───── Data for this exercise

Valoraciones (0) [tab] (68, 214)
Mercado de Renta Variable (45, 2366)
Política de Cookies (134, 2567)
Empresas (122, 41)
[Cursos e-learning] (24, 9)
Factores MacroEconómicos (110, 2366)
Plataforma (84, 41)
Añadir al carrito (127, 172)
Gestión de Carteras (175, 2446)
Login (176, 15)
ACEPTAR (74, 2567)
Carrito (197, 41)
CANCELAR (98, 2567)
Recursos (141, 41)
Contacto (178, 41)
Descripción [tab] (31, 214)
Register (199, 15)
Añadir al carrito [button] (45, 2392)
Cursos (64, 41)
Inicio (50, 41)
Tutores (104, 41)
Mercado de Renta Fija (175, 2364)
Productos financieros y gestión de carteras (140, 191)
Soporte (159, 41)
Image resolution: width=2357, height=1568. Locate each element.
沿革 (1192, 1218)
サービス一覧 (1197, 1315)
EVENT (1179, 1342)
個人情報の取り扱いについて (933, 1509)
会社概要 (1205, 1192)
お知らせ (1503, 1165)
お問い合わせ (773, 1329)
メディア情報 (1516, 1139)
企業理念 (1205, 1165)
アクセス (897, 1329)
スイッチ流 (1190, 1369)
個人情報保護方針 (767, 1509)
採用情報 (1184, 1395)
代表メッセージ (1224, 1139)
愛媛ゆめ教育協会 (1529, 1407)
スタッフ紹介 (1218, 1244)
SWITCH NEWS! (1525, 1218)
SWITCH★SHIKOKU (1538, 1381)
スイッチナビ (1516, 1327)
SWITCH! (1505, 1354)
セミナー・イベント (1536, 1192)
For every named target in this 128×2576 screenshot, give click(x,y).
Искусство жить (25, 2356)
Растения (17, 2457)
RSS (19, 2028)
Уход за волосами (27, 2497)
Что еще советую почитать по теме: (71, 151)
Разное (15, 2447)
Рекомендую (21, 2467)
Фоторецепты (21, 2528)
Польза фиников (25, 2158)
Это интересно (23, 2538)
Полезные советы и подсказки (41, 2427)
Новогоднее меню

──────────

> Task goal: Every line in the records above with the string "Renta" in it should be shown.

> Written answer:
Mercado de Renta Variable (45, 2366)
Mercado de Renta Fija (175, 2364)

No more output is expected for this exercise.